Passive: Custer was killed.
Active: Crazy Horse slaughtered Custer.
Passive: The Lyceum was established. Active: Aristotle founded the Lyceum.
- Avoid the “to be” verb: is, was, were, to be, am, etc.
- Be precise with word usage. g. We have no idea what Cicero “felt.” We do know what Cicero believed, argued, wrote, etc.
- Verb tenses.
- Be carefully consistent with these. You should refer to an author’s work in the present if he/she is still alive. g.: “Birzer argues. . . .”, “Kirk argued . . . .”
- But, use simple past for historical events. g.: “Bryan, a westerner, lost the 1896 presidential election.”
- Use modifiers wisely. Bad example: “Having little regard for authority and respect, we see a cast of ruthless people come to forge a cohesive community.” “We” as readers may or may not have a regard for authority.
- Use simple citations within the paper (for non-research papers only). E.g.: “Though the French lost the Great War for Empire in 1763, one should not, as Gitlin argues, equate this ‘with the sudden disappearance of local French interests’” (Gitlin, 82).
- Proofread and spell check. Do it again! Have someone else look over your paper before turning it in to me.
Five untruths dispelled
- “Good writers are born, not made.” While certain writers bring to their craft a strong sense of artistry, most writers rely on practice and skill. Once a writer has his craft down, then and only then should he pursue the artistic elements of it.

**Exercise requirements:**
(1) Please summarize the writing advice in two sentences.
(2) List every person mentioned by name in the writing advice.
The lines after the writing advice have no connection to it.

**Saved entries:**
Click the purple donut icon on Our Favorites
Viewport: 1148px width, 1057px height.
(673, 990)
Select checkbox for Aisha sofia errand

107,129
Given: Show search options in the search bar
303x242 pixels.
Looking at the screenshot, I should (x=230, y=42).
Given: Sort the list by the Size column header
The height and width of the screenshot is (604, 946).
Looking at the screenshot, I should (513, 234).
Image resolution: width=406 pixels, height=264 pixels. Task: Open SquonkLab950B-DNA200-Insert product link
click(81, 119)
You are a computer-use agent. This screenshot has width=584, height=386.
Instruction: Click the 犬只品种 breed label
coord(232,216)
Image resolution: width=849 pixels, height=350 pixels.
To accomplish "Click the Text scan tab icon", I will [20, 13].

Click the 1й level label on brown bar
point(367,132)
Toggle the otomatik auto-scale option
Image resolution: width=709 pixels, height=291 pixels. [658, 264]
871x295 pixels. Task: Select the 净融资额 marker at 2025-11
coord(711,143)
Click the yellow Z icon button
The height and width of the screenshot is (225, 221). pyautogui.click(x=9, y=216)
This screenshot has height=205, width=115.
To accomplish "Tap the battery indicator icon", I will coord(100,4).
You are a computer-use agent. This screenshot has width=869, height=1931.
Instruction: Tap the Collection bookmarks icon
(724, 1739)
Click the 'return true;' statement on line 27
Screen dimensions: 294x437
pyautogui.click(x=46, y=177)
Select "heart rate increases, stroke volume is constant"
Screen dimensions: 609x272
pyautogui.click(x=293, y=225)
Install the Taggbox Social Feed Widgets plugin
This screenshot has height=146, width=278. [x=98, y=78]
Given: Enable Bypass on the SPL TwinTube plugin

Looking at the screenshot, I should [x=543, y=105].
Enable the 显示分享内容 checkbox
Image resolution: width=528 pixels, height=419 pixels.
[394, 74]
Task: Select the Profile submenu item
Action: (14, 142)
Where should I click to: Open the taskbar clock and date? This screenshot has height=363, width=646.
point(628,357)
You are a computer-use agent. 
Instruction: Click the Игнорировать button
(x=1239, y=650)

**Responses:**
(1) The writing advice contrasts passive and active sentences, says to avoid "to be" verbs, and calls for precise word usage, consistent verb tenses, careful modifiers, and simple citations. It also urges proofreading and having someone else review the paper, and it disputes the claim that good writers are born, not made, saying most writers rely on practice and skill.

(2) Custer, Crazy Horse, Aristotle, Cicero, Birzer, Kirk, Bryan, Gitlin